Copy out the data that comes next, character for character, and leave the images aside.

→ **Task inputs**
***

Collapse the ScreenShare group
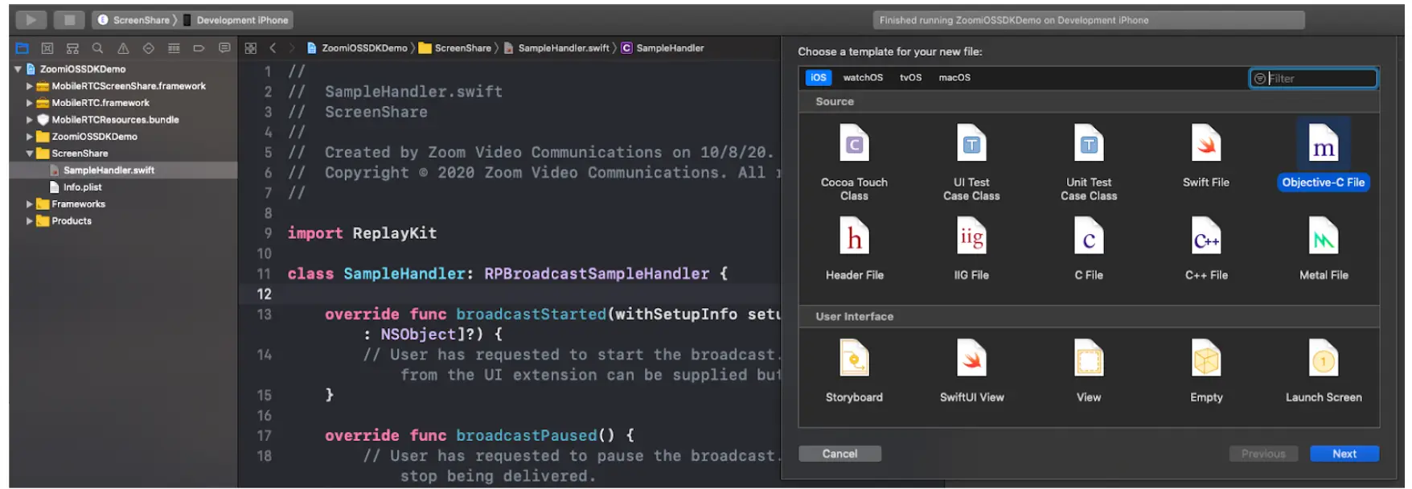The width and height of the screenshot is (1412, 489). pos(30,154)
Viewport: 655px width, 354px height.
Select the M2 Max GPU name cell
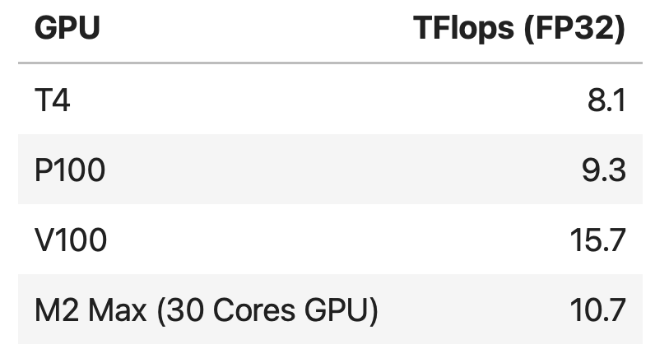click(206, 310)
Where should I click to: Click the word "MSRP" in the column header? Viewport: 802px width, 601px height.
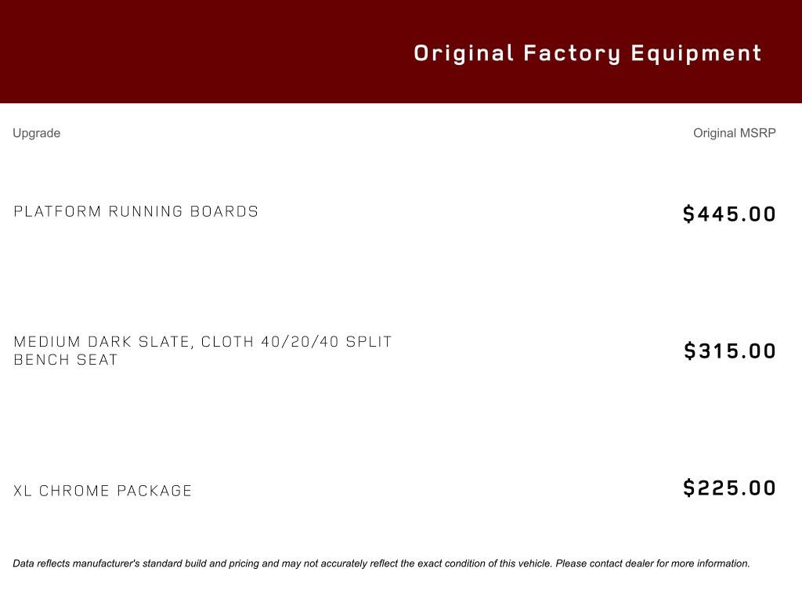tap(758, 133)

***

→ **Result for this exercise**
Collapse the ScreenShare group
The width and height of the screenshot is (1412, 489). pos(30,154)
Viewport: 655px width, 354px height.
Select the M2 Max GPU name cell
click(206, 310)
Where should I click to: Click the word "MSRP" in the column header? Viewport: 802px width, 601px height.
tap(758, 133)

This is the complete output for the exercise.